The new rules, which are expected to take effect in the next six months, are part of an effort to placate concerns over underage fighters joining the ranks of the West Papua Liberation Army, and comes as the independence movement struggles to gain ground with the international community.
Last month, RNZ Pacific reported the Liberation Army had violated international conventions against the recruitment of child soldiers, a move the rebel group argued was necessary in a region embroiled in near-constant conflict.
On Monday, the United Liberation Movement for West Papua (ULMWP) claimed it was taking political leadership of the Liberation Army and the two other main rebel groups in Papua. According to the ULMWP, the three will form a new grouping dubbed the West Papua Army and will undertake military reforms.
"We want to follow international law. We also must keep little boys in very clear position," said Jacob Rumbiak, an Australia-based ULMWP spokesperson. He said the changes would restrict active combat operations by the West Papua Army to adult fighters, although he added children would still be trained for combat.
A release on Monday from the office of the ULMWP chair, Benny Wenda, said it was the first time the three major rebel factions had come under a single arm.
"Politically and militarily we are united now. The international community can now see without a doubt that we are ready to take over our country," he said.
But undermining the new united front, the Liberation Army released a counter-statement on Monday, saying it was "not a part of ULMWP or the West Papua Army." The statement said Mr Wenda's claims were "fabrications and lies".
Experts said the ULMWP assuming political leadership over armed forces was unlikely to carry much sway with rebels already operating with little oversight, especially within the Liberation Army, which is engaged in a chaotic war with Indonesian forces in Nduga regency.
"I don't know if it can be applied anytime soon given the nature of the Liberation Army is quite fragmented since the 1960s," Hipo Wangge, a researcher at Marthinus Academy in Jakarta, said of claims the West Papua Army would end the use of child soldiers.
A spokesperson for the Liberation Army couldn't be reached for comment on the proposed regulations.
Victor Mambor, the editor of Papuan news site Tabloid Jubi, said a meeting in Papua New Guinea last year between the three armed groups and the Liberation Movement had ended with some members "unhappy" over the outcome.
Since then, the Liberation Army has found itself at the centre of a war with Indonesia after its fighters massacred at least 16 Indonesian construction workers in Nduga in December, in the worst bout of violence to strike Papua in years. Hundreds of Indonesian military and police have been deployed in a hunt for the rebel group.
Rights groups have documented a widespread displacement of civilians from Nduga, including hundreds of children who have been forced to take shelter in displacement camps in nearby cities. In April, the Irish human rights group Front Line Defenders said more than 32,000 people had been displaced from the regency since December.

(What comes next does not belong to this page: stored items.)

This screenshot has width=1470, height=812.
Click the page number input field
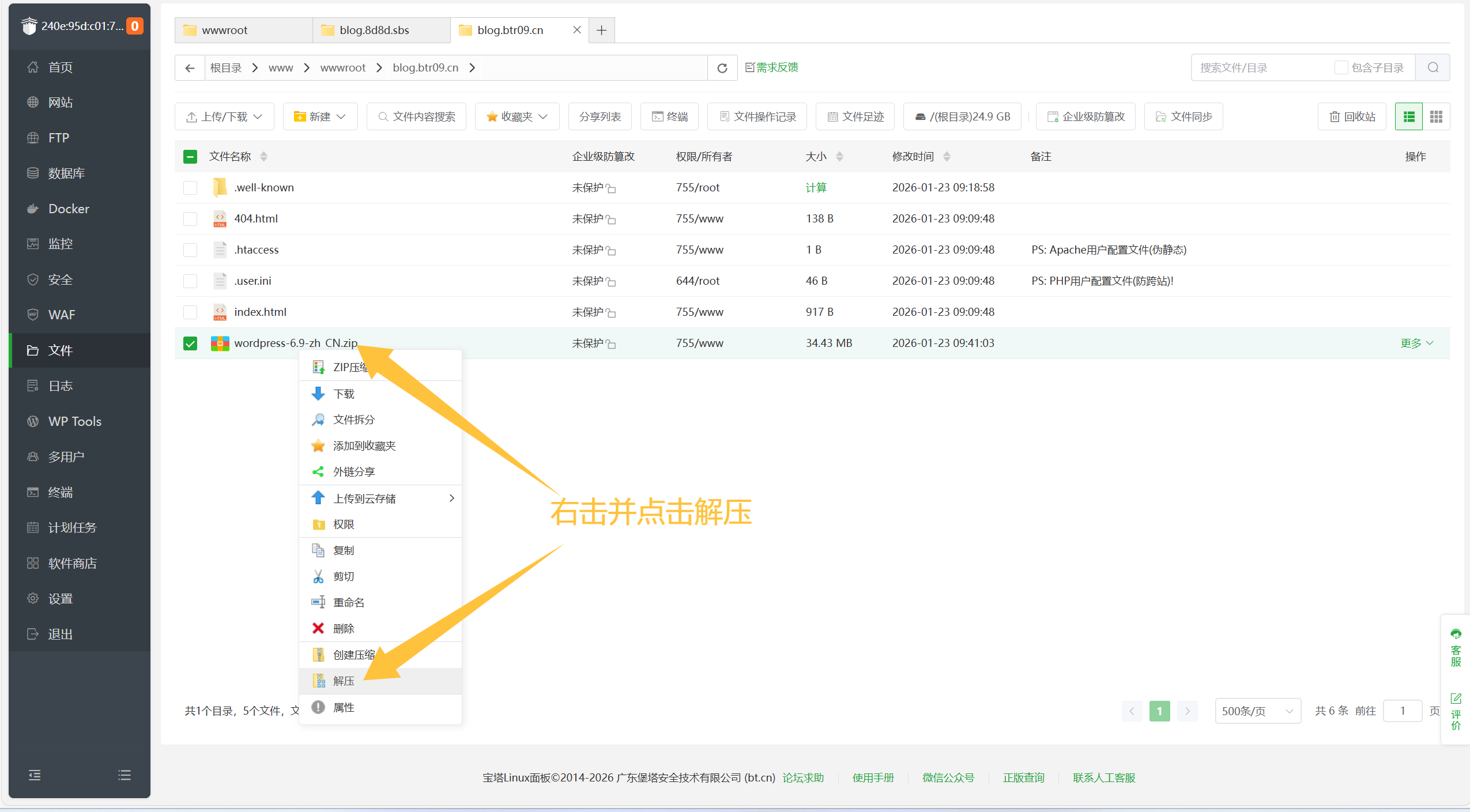tap(1403, 711)
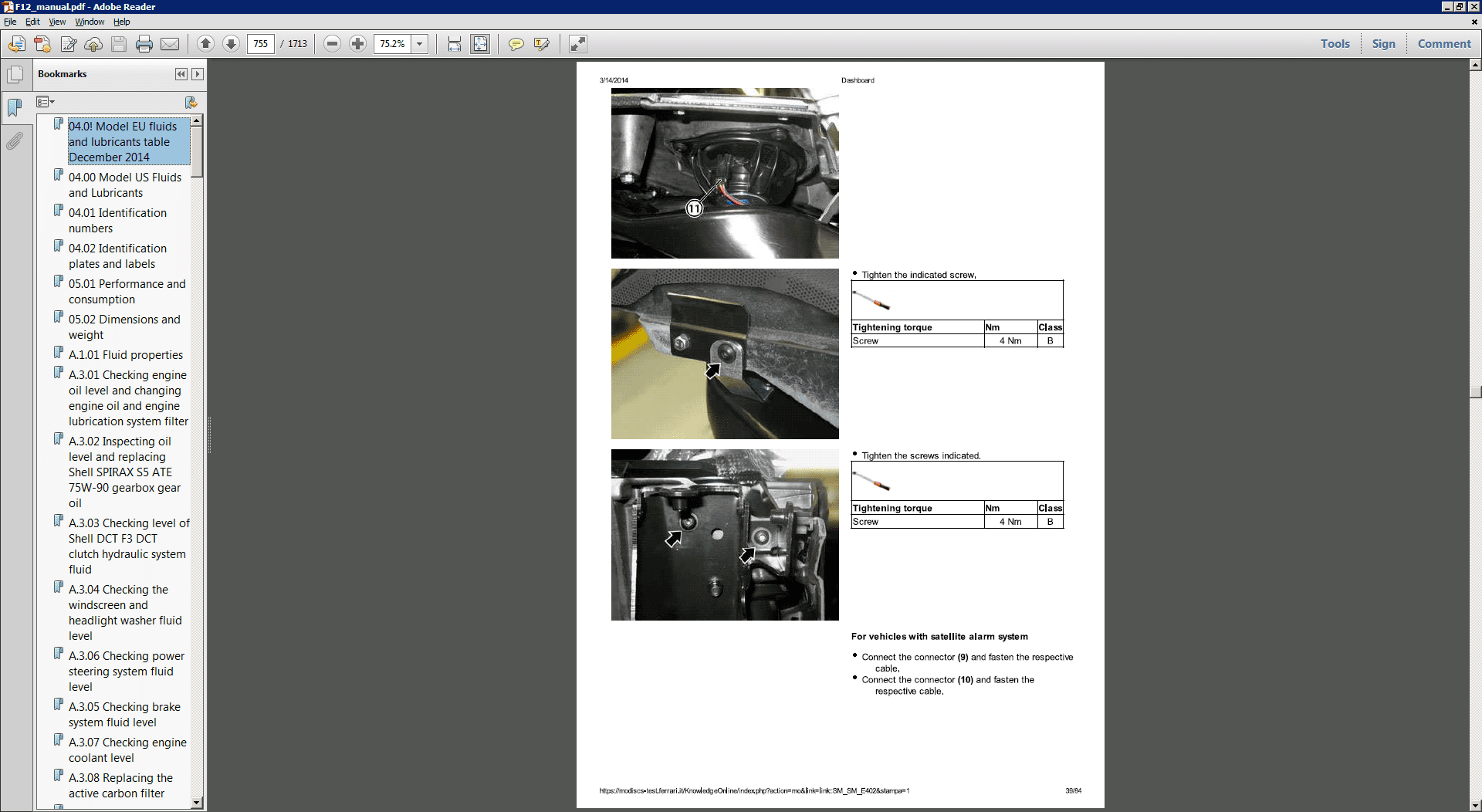Open the Page Thumbnails panel
Viewport: 1482px width, 812px height.
click(15, 74)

Still, the formation of the West Papua Army shows how Papuan rebel groups are being leveraged to win international support for the independence movement.

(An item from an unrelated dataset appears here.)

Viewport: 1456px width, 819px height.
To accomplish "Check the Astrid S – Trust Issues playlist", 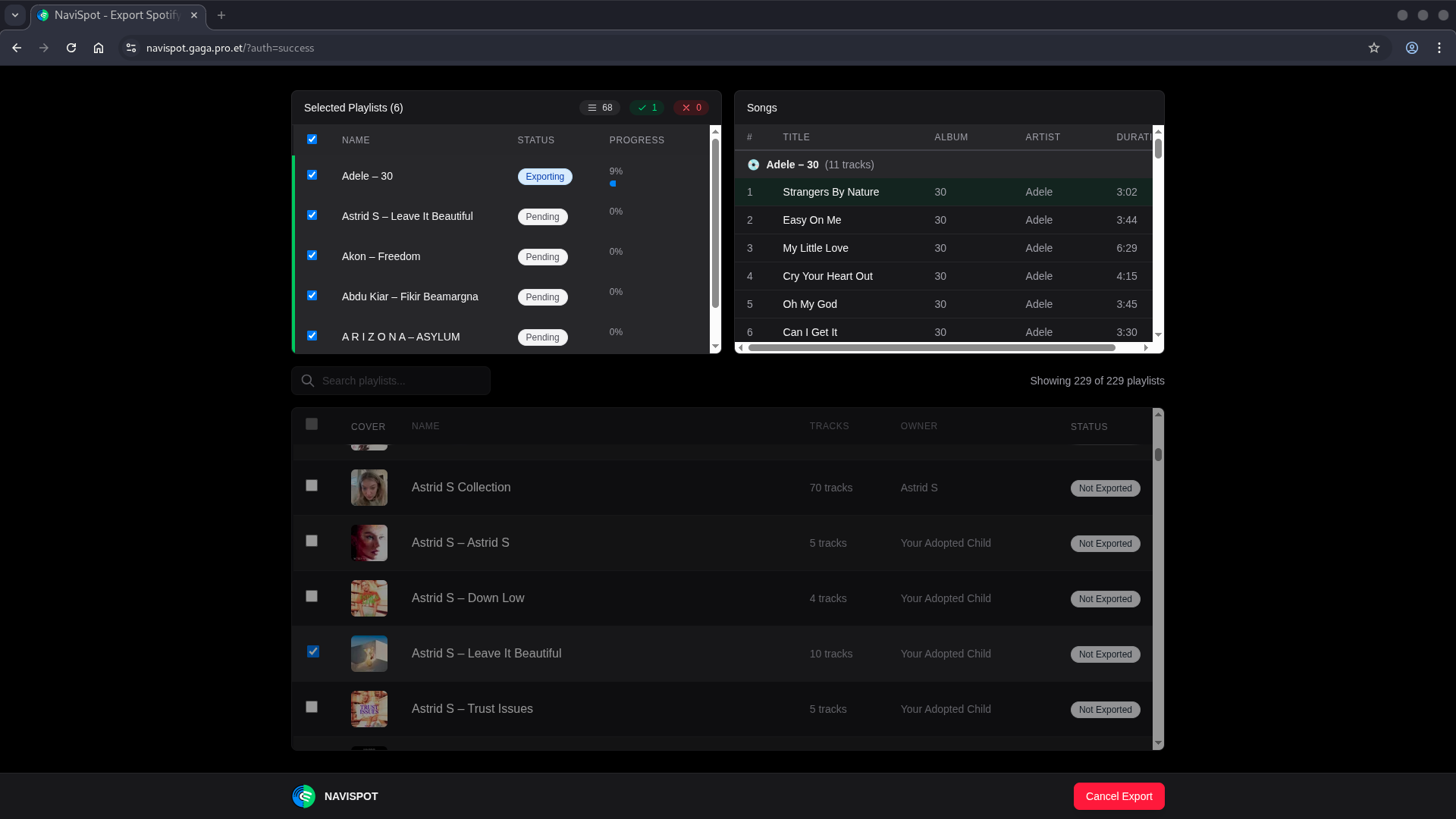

The Liberation Movement spokesperson, Mr Rumbiak, said the move was prompted by a request from Vanuatu, which he added had wanted a united front including from military factions in order to make international lobbying easier. Vanuatu's government has been a staunch supporter of West Papuan independence and its Special Envoy for West Papua last month handed over an application for the Liberation Movement to gain full membership in the Melanesian Spearhead Group.